La lettre à Lulu
n°20 - oct

Esothermie. La bidouille ne fait pas le moine-comptable


Une fois les aides cueillies, les licenciements faits en douce, le projet ronflant tourne en eau de bouddha.


A 35 ans, Pascal Goyer est un fils à papa que les incohérences n’étouffent pas. Il se dit moine bouddhiste, altruiste, mais licencie sans état d’âme tout son petit monde. A la tête d’un cabinet de conseil comptable chasseur de frais généraux et dégonfleur de fiscalité, Pascal Goyer rencontre un jour le jeune inventeur d’un modèle de chaudière simple, économique, facile à monter, aux pièces interchangeables, livrable en kit. Un genre de 2 cv du chauffage domestique. Suren Industries, la société montée en commun, emploie quatre personnes en mars 1998, quand Pascal Goyer dépose un dossier à la Région pour bénéficier du programme Elan. Il obtient que le Conseil régional verse la moitié des six premiers mois de salaire d’un cadre commercial chargé de créer un réseau de chauffagistes agréés. Comme il faut que l’activité ait l’air d’une extension nouvelle et innovante, on bidouille en faisant la demande au nom du cabinet d’expertise comptable de Pascal Goyer. Mais aussitôt l’aide octroyée, les cieux ne sont plus favorables. Amateur de pensées orientales, de numérologie et de sciences occultes, Pascal Goyer qui prend souvent ses décisions après avoir tiré les cartes, fait machine arrière. Aucune pièce n’arrivera jamais au Pellerin à l’atelier prévu pour l’assemblage des chaudières qui devaient être peintes en jaune et or, couleurs chères à Bouddha, comme dans les restos chinois.
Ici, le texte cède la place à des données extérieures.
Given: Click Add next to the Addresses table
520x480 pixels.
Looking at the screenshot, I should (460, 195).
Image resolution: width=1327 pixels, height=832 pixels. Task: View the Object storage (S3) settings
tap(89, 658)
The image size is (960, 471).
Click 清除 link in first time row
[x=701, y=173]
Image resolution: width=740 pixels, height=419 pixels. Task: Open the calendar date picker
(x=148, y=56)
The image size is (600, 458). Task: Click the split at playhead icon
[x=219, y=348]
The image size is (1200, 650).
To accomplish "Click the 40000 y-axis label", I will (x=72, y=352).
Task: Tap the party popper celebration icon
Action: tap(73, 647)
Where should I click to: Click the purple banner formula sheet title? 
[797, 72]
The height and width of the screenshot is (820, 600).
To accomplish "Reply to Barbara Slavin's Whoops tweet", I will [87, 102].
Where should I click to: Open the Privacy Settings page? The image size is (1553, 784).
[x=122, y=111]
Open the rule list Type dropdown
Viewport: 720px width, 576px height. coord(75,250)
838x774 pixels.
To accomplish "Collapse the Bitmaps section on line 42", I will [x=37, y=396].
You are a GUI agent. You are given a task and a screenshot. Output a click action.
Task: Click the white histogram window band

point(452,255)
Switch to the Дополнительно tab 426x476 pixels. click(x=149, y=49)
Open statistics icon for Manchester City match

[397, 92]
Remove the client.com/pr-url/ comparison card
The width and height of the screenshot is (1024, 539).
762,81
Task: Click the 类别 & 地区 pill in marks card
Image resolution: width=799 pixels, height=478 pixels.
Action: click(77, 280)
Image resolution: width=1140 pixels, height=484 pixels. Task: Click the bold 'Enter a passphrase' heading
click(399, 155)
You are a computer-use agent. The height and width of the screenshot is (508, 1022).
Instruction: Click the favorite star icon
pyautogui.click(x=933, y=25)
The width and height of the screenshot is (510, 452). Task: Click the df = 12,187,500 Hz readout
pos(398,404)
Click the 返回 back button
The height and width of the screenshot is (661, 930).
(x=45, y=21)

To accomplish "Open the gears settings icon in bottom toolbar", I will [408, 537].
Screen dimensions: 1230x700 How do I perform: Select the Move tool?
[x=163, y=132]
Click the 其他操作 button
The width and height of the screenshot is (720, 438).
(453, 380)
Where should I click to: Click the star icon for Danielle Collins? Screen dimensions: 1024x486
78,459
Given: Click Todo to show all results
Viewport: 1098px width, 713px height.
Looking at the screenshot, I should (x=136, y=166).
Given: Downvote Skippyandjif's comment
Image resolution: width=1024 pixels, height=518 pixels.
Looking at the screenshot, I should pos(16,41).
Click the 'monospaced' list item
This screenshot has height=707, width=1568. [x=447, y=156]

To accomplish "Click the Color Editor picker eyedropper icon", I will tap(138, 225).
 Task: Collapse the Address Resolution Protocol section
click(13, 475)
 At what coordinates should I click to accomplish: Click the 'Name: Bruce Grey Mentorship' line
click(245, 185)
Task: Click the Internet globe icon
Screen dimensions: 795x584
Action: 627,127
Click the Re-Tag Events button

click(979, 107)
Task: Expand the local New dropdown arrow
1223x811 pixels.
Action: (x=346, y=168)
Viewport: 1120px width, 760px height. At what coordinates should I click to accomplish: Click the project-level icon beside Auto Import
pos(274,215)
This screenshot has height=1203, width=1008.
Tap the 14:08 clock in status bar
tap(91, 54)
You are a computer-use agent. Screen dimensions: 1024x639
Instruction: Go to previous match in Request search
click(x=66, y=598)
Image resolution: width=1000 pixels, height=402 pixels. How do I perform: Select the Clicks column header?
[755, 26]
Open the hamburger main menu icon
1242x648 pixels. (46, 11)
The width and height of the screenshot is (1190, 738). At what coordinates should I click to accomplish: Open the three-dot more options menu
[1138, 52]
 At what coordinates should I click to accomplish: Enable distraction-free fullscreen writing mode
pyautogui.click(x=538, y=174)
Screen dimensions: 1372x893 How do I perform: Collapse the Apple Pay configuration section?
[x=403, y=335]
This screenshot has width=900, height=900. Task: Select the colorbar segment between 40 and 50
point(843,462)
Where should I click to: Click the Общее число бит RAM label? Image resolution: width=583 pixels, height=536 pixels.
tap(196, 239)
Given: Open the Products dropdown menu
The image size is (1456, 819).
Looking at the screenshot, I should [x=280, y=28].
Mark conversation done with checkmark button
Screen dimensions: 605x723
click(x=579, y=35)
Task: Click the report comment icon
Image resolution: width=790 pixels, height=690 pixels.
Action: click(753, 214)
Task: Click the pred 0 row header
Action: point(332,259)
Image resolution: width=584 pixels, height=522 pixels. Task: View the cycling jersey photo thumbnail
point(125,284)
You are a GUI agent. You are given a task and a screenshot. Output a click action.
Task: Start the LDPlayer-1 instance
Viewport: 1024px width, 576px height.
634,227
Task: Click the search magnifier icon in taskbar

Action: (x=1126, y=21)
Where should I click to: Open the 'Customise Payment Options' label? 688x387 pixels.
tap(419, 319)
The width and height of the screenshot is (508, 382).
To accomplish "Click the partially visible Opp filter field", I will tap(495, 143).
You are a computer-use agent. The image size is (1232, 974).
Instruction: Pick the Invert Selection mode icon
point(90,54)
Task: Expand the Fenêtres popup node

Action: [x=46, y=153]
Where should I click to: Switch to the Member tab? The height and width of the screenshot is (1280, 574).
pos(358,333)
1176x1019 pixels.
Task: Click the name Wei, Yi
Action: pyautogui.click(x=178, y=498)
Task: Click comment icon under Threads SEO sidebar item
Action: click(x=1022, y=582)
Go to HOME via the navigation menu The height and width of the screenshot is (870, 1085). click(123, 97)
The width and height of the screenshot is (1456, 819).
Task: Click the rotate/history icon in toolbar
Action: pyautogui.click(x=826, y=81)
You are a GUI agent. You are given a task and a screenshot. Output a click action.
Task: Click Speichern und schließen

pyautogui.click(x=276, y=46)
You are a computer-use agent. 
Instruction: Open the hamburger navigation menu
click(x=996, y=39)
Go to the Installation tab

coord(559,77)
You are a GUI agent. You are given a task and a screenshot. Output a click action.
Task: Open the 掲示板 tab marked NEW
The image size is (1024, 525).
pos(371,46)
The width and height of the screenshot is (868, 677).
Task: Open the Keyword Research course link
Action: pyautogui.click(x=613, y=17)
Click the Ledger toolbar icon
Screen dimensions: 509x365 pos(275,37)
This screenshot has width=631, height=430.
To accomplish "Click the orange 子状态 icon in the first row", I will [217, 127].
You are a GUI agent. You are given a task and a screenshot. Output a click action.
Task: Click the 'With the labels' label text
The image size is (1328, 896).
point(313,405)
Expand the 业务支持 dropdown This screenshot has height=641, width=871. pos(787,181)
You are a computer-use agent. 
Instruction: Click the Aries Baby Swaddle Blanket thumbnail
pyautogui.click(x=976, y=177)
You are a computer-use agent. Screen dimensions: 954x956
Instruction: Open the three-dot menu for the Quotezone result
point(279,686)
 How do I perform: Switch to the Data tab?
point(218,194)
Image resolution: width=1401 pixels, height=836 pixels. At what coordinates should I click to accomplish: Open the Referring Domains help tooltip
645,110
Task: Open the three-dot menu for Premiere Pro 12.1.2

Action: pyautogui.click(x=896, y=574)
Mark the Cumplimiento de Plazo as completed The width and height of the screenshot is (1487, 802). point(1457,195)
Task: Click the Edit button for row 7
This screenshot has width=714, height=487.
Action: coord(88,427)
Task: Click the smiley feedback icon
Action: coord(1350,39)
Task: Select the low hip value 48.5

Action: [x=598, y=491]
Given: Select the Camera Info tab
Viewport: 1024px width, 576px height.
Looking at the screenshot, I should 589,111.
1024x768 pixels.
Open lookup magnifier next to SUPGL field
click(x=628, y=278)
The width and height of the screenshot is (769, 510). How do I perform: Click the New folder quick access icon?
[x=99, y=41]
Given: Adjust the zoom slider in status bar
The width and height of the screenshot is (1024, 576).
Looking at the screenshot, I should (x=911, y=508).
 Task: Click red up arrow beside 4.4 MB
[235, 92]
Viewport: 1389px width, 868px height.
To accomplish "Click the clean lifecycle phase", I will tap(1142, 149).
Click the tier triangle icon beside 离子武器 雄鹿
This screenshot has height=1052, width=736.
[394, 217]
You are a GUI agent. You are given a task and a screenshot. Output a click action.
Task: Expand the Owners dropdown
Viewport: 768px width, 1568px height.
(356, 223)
Les licenciements des quatre salariés de Suren, laissent en sursis le cadre Elan pour éviter d’avoir à rembourser les aides publiques, et l’ouvrier plombier qui doit se contenter de poser de simples baignoires. Aux oubliettes, le développement présenté pour obtenir les aides Elan. Le recours à ce programme destiné à créer de l’emploi se solde finalement par trois personnes virées à la fin de l’été. Les nouveaux chômeurs seraient ravis d’apprendre que dans le même temps, ce patron atypique, héritier d’une fortune paternelle construite dans les années cinquante en vendant des machines agricoles, a englouti un paquet de dollars pour faire construire un somptueux temple bouddhiste à Vientiane, au Laos. Ils n’aimeraient pas savoir non plus combien ont coûté les séances de psy canine payée à un éthologue qui a décrété que le chien du boss, cloîtré dans le château de son maître, a des troubles de comportement et qu’il doit traîner ses poils au bureau pour soigner sa solitude. Les licenciés, eux, gèreront leur solitude dans la file de l’ANPE.